リソグラフィーの工程において、フォトレジストを加熱する際に半度ものずれが生じるというのは、些細な問題ではありません。これは、電気テスト時の歩留まりの低下や、再処理が必要となるほどの粒子の発生を引き起こします。ウェーハのIR加熱では、単に一定の温度に到達させるだけでなく、ウェーハ全体にわたって安定して再現性の高い加熱を行い、汚染が生じないようにする必要があります。
重要なのは何か 私たちは、高速応答と厳密な温度制御を実現するために、石英を利用したモジュール内に短波長の赤外線ハロゲン発光体を搭載したウェーハ用IRシステムを開発しました。300mmサイズのウェーハにおいても、温度の均一性を±0.1℃以内に保ち、回ごとの再現性も数ミリデグリー程度に抑えられています。このチャンバーは、クラス1からクラス100までのクリーンルーム環境に適応可能で、低ガス放出性の材料を使用し、粒子の発生を抑えるための空気流路も備わっています。粒子の発生を完全に防ぐことは簡単なことではありませんが、表面の仕上げや密封方法、そしてフォトレジストの副産物が再び付着しないような排気システムが重要です。
フォトレジストの処理においては、ソフトベイクによって溶剤が除去され、膜の応力が調整されます。一方、ハードベイクによって画像がエッチングに適した状態になります。IR加熱が迅速かつ安定して行われれば、サイクルタイムを短縮しながらも、プロファイルの制御を維持することができます。

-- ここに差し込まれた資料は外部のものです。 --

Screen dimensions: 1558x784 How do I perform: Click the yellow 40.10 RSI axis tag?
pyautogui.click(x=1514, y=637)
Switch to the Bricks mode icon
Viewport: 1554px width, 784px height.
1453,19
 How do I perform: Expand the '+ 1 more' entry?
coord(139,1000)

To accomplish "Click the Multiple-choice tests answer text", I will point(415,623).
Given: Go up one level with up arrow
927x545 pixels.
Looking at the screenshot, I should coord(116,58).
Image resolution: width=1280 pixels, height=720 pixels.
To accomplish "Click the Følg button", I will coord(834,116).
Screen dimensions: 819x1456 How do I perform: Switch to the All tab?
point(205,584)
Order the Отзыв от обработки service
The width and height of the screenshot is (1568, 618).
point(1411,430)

より厳格な温度管理により、再処理が必要なウェーハの数が減少し、CDの均一性が向上し、余分なエネルギーの消費も減少します。このシステムは24時間365日稼働し、定期的なメンテナンスによって予期しない停止が減り、生産スケジュールも安定します。
高精度のIR加熱は、フィルムや基板の放射率の違いに敏感です。そのため、各基板に合わせてランプの出力や保持時間を調整し、コーターやトラックとの接続状態を確認する必要があります。
初期の検証には時間がかかりますが、一度条件が決まれば、ランプの出力や温度の校正を定期的に行うことで、プロセスは規格内に保たれます。